Dez Discos do Samba Paulista.

Por Matheus Trunk


São Paulo, tu és o meu amor
Ontem tinha bonde
Hoje tem metrô
 
(trecho da canção São Paulo e Seus Poetas de Astrogildo Silva e Marques Filho gravado originalmente por Noite Ilustrada no disco Samba Sem Hora Marcada de 1974 pela Continental Discos)

Aqui uma pequena seleção de dez grandes artistas da música popular que tiveram a “pauliceia desvairada” como palco de suas vidas e obras.

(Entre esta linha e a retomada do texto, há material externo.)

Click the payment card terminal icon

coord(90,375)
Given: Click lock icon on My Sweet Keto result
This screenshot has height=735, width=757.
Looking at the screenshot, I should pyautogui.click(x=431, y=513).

Preferi não incluir compositores consagrados nos meios intelectuais e acadêmicos como Adoniran Barbosa e Paulo Vanzolini para falar sobre personagens mais esquecidos.

Mauricy Moura - Roteiro Noturno - Continental (1955)

Além do samba tradicional, as noites da capital paulista foram palco de grandes intérpretes de seresta, valsa e samba-canção. Durante muitos anos, a voz aveludada de Mauricy Moura (1926-1976) foi referência nesses gêneros. Apesar de ser um extraordinário artista, Mauricy tinha uma personalidade muito forte. Talvez por isso, gravou somente dois discos: Coquetel da Vida e este Roteiro Noturno. Neste trabalho, demonstra um pleno domínio de um repertório bastante sofisticado de compositores como Orestes Barbosa, Wilson Batista, Lupicínio Rodrigues e principalmente de seu ídolo Sílvio Caldas.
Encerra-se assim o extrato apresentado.